▸ **Source**:

_ _ _

Israel said on Monday it would transfer to the occupied West Bank dozens of pro-Fatah Palestinians who fled the Hamas-ruled Gaza Strip after clashes with the Islamist group, reversing a decision to send them home.
About 180 members of the pro-Fatah Helles clan were granted temporary refuge in Israel after a fierce assault by Hamas on the family’s Gaza City neighborhood on Saturday.
Eleven Palestinians were killed and more than 90 were wounded in the fighting, the fiercest since Hamas seized control of the Gaza Strip a year ago after routing secular Fatah forces loyal to Palestinian President Mahmoud Abbas.
Israel sent about 30 members of the Helles clan back to the Gaza Strip on Sunday, citing a request from Abbas and Palestinian Prime Minister Salam Fayyad.
"Israeli authorities halted the process, however, as they received information that they were being arrested by Hamas," the Israeli army said in a statement.

_ _ _

▸ **Dataset excerpt**:
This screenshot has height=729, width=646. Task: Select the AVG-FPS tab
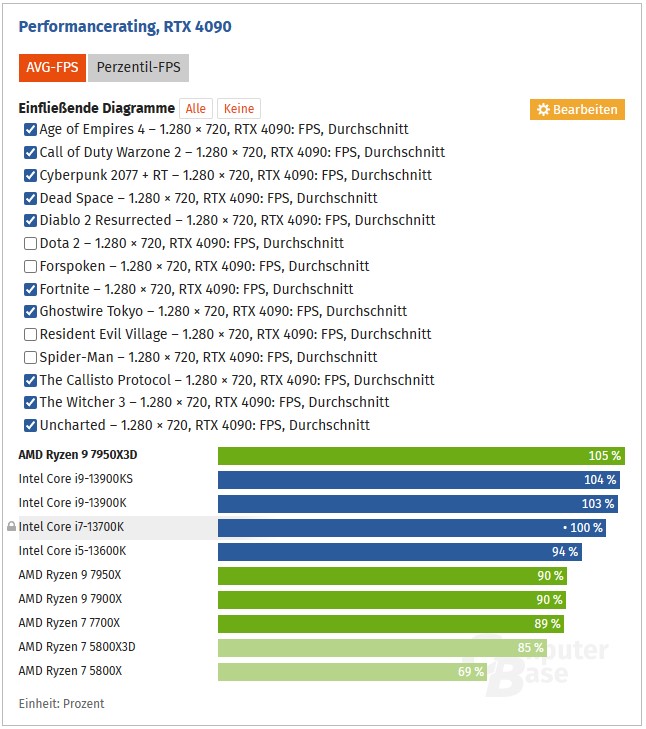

_ _ _

▸ **Exercise instructions**: Reproduce the Helles clan article word for word, from "Israel said on" to "Minister Salam Fayyad.".

▸ **Exercise response**:
Israel said on Monday it would transfer to the occupied West Bank dozens of pro-Fatah Palestinians who fled the Hamas-ruled Gaza Strip after clashes with the Islamist group, reversing a decision to send them home.
About 180 members of the pro-Fatah Helles clan were granted temporary refuge in Israel after a fierce assault by Hamas on the family’s Gaza City neighborhood on Saturday.
Eleven Palestinians were killed and more than 90 were wounded in the fighting, the fiercest since Hamas seized control of the Gaza Strip a year ago after routing secular Fatah forces loyal to Palestinian President Mahmoud Abbas.
Israel sent about 30 members of the Helles clan back to the Gaza Strip on Sunday, citing a request from Abbas and Palestinian Prime Minister Salam Fayyad.